The technique could potentially also be used to resuscitate people. However this could increase the risk of bringing back patients to a point where they are unable to live without life support -- trapped on what is called the "bridge to nowhere," Brendan Parent, a bioethicist at the NYU Grossman School of Medicine, said in a linked comment in Nature.

- Could death be treatable? -

Sam Parnia of the NYU Grossman School of Medicine said it was "a truly remarkable and incredibly significant study".

It showed that death was not black and white but rather a "biological process that remains treatable and reversible for hours after it has occurred", he said.

Benjamin Curtis, a philosopher focused on ethics at the UK's Nottingham Trent University, said the definition of death may need updating because it hinges on the concept of irreversibility.

"This research shows that many processes that we thought were irreversible are not in fact irreversible, and so on the current medical definition of death a person may not be truly dead until hours after their bodily functions have stopped," he told AFP.

"Indeed, there may be bodies lying in morgues right now that haven't yet 'died', if we take the current definition as valid."

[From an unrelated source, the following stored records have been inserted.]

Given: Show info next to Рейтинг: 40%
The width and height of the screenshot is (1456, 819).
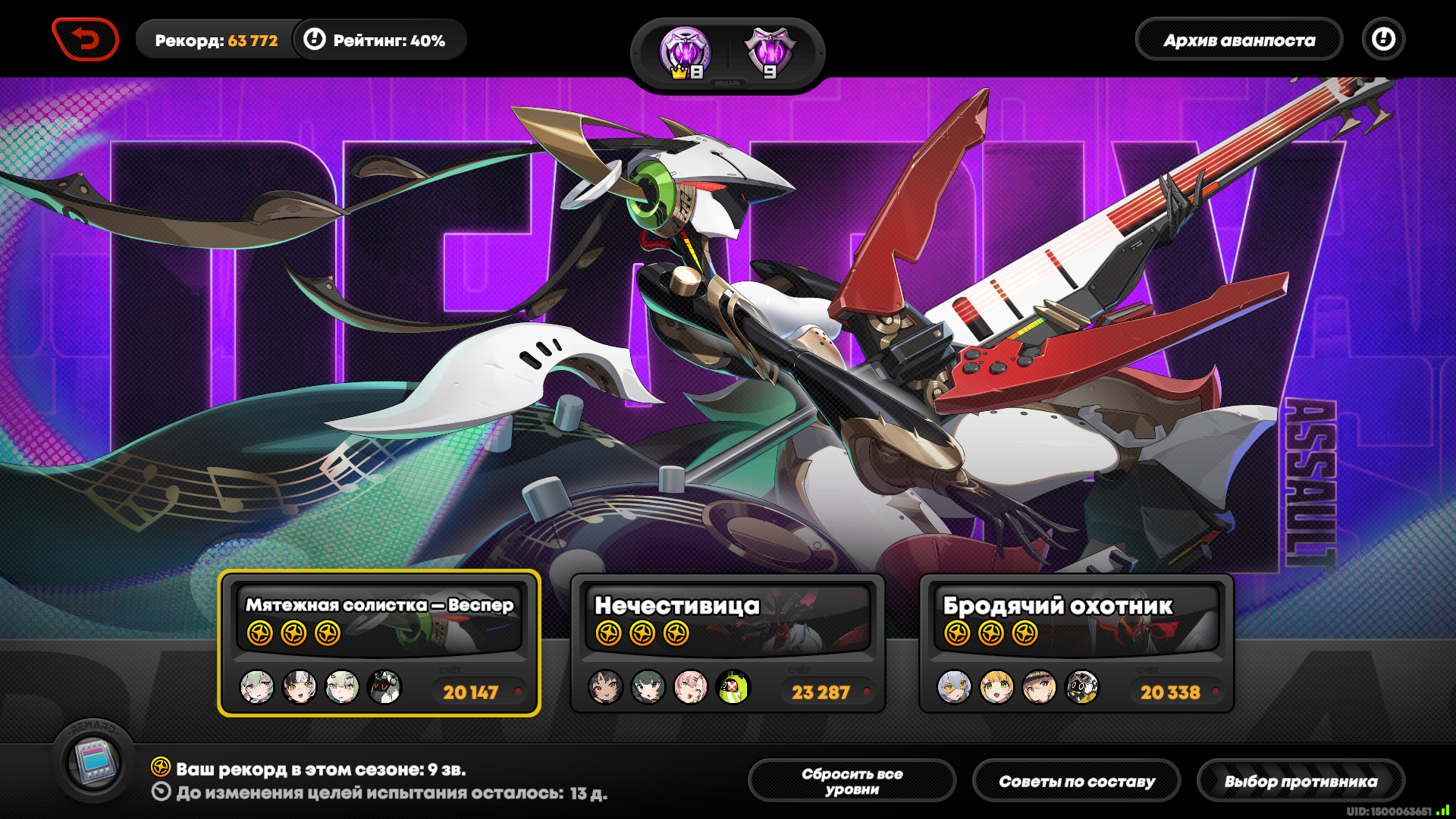Looking at the screenshot, I should coord(315,39).
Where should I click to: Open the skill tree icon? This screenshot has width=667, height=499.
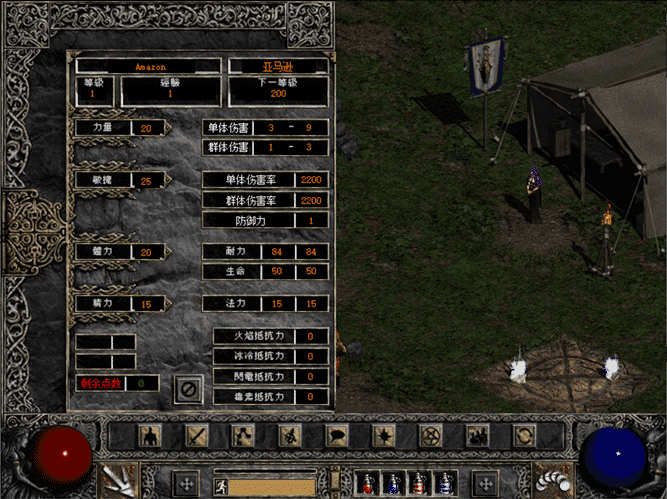[244, 436]
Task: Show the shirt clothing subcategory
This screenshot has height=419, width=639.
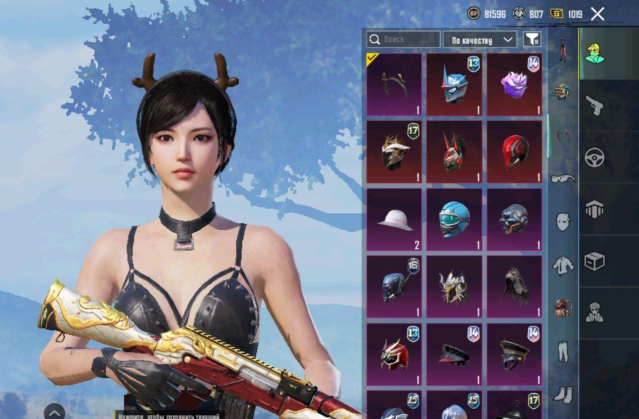Action: pos(563,266)
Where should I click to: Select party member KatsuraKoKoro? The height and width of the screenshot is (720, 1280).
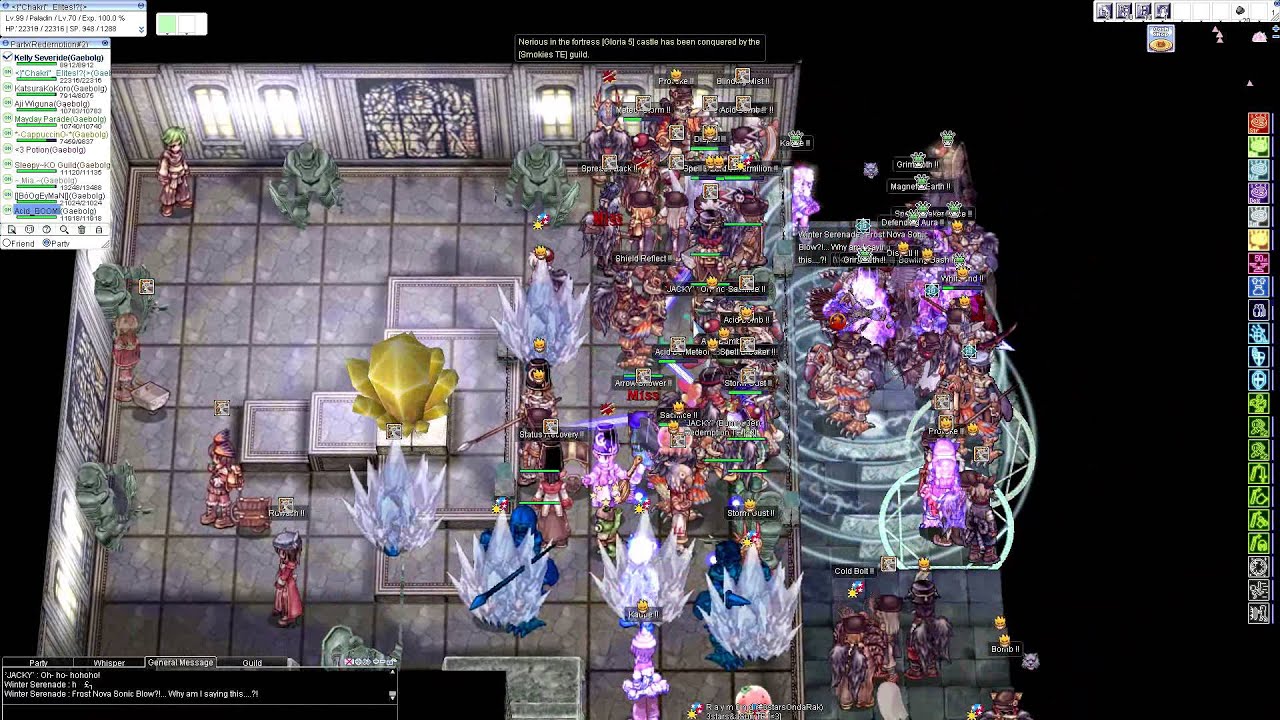click(x=52, y=89)
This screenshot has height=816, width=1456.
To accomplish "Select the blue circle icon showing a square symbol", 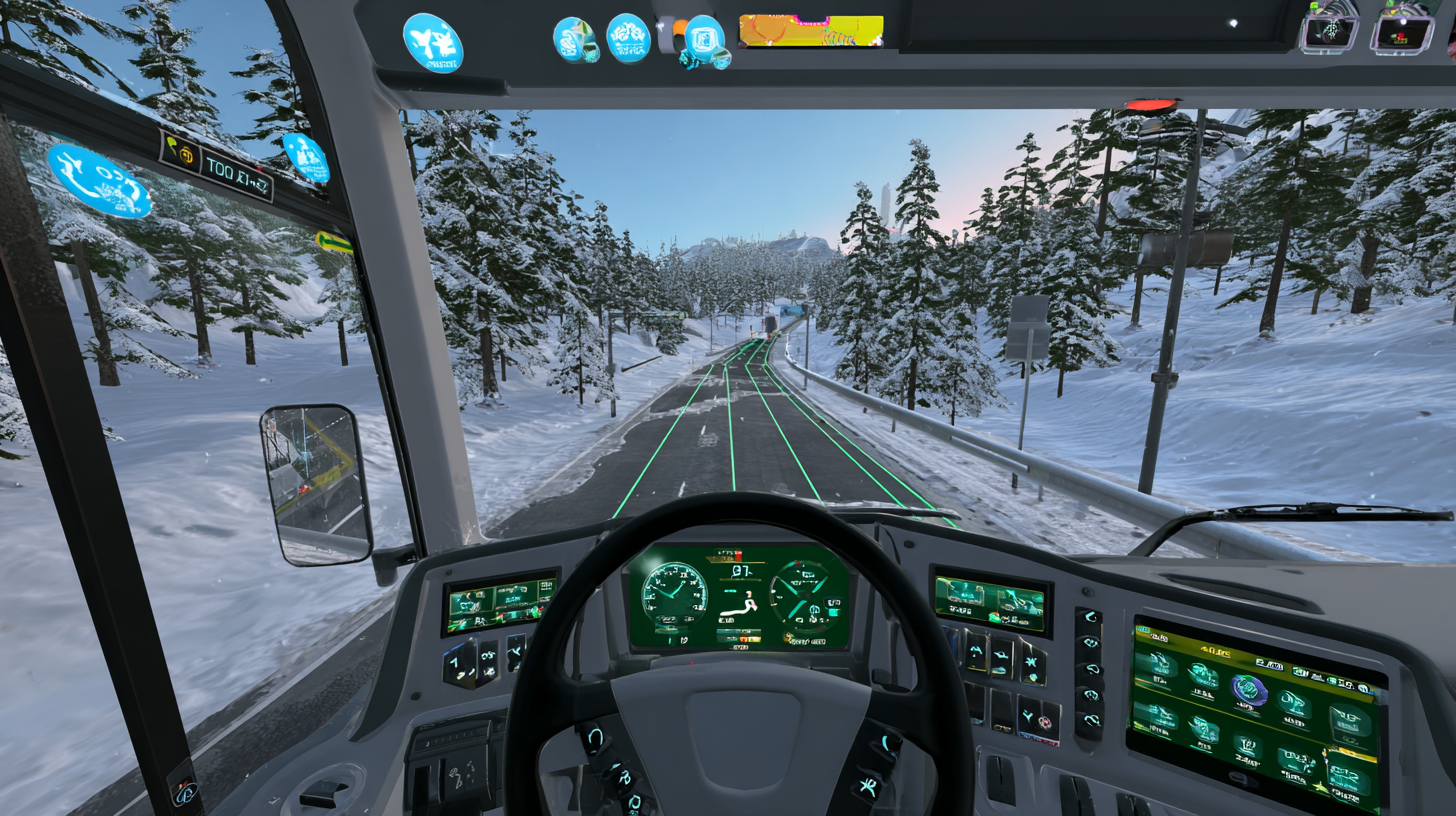I will point(704,40).
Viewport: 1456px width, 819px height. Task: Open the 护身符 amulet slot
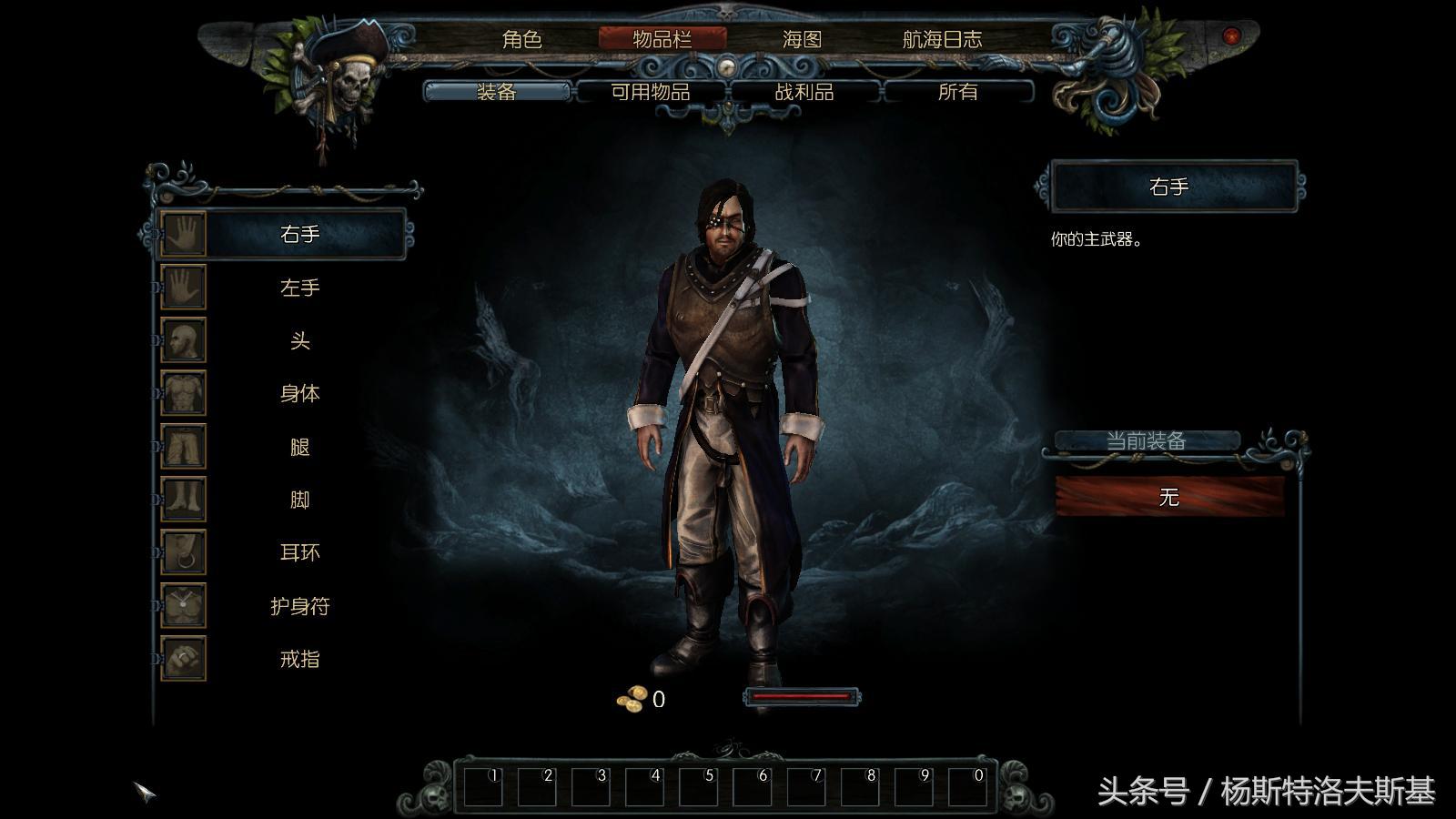[x=299, y=606]
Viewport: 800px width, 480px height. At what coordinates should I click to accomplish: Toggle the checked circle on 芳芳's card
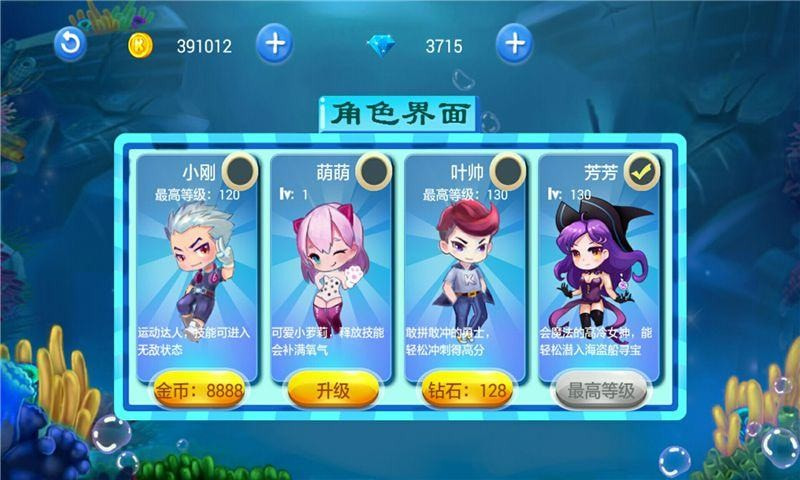point(642,172)

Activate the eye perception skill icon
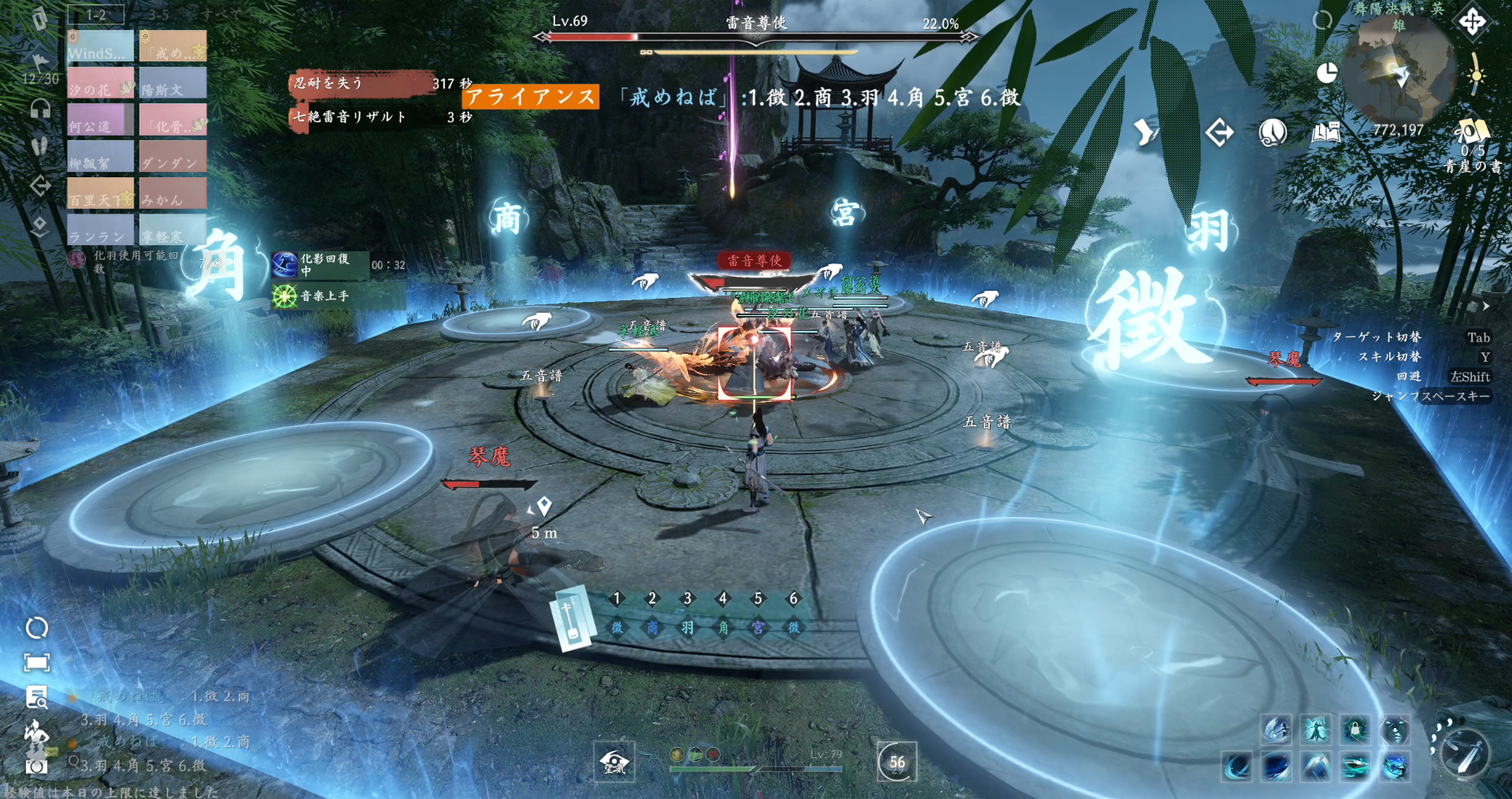614,762
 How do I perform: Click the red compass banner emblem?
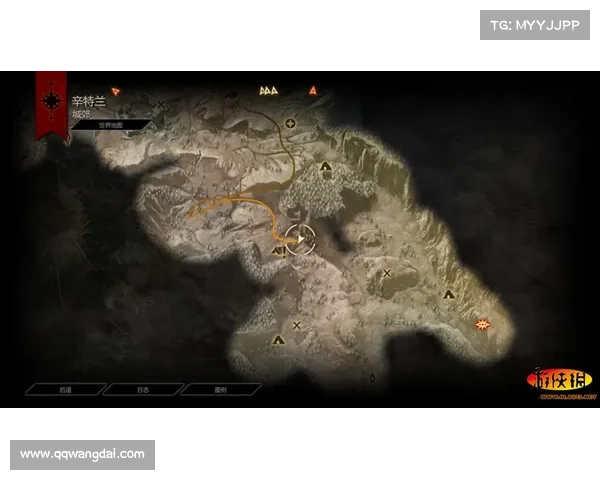pos(50,100)
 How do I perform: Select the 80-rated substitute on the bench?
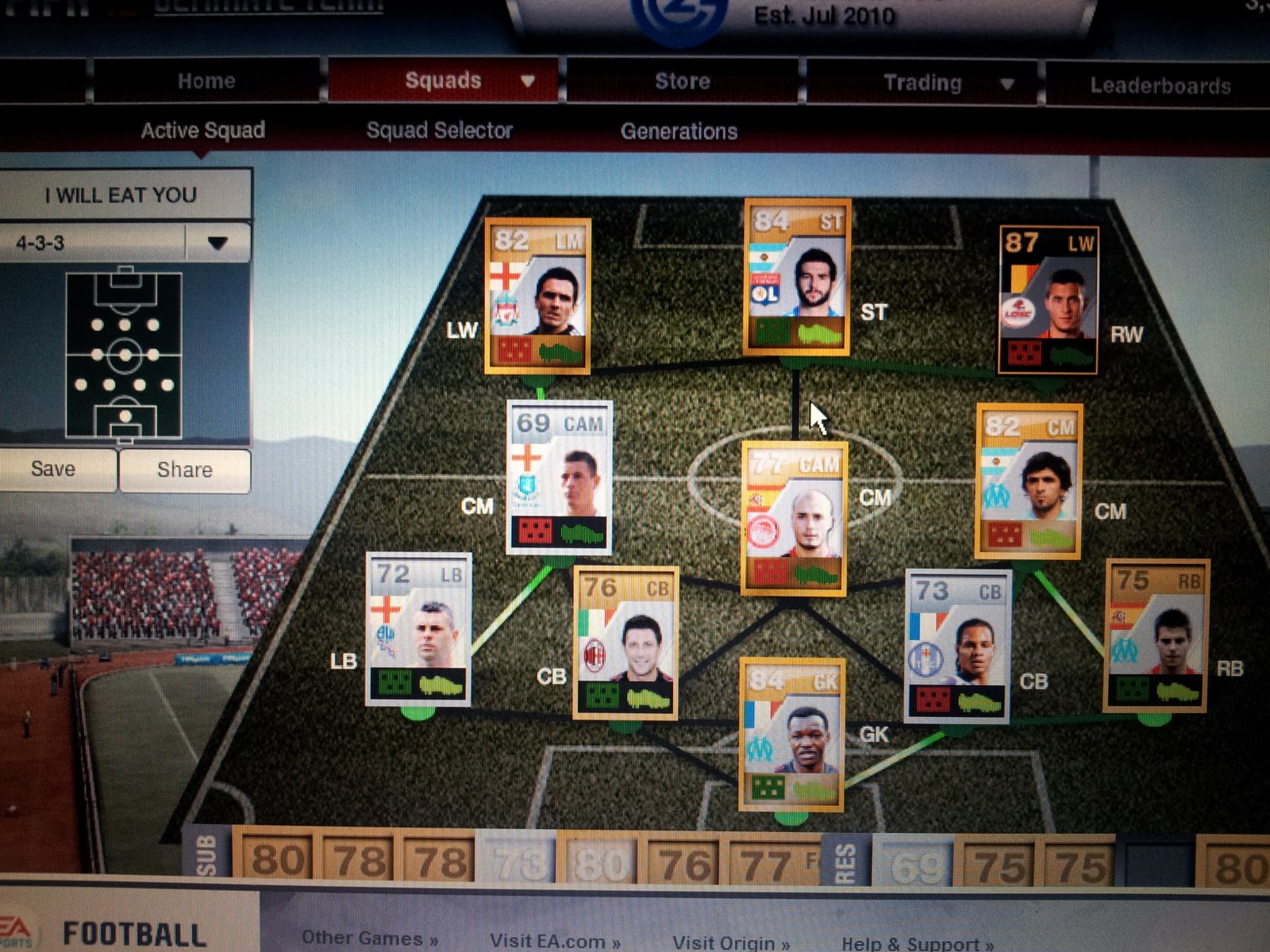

During the experiment, pretty much all of the OrganEx pigs made powerful movements with their head and neck, said Stephen Latham, a Yale ethicist and study co-author.

"It was quite startling for the people in the room," he told journalists.

He emphasised that while it was not known what caused the movement, at no point was any electrical activity recorded in the pigs' brains, showing that they never regained consciousness after death.

While there was a "little burst" on the EEG machine measuring brain activity at the time of the movement, Latham said that was probably caused by the shifting of the head affecting the recording.

However Curtis said the movement was a "major concern" because recent neuroscience research has suggested that "conscious experience can continue even when electrical activity in the brain cannot be measured".

"So it is possible that this technique did in fact cause the subject pigs to suffer, and would cause human beings to suffer were it to be used on them," he added, calling for more research.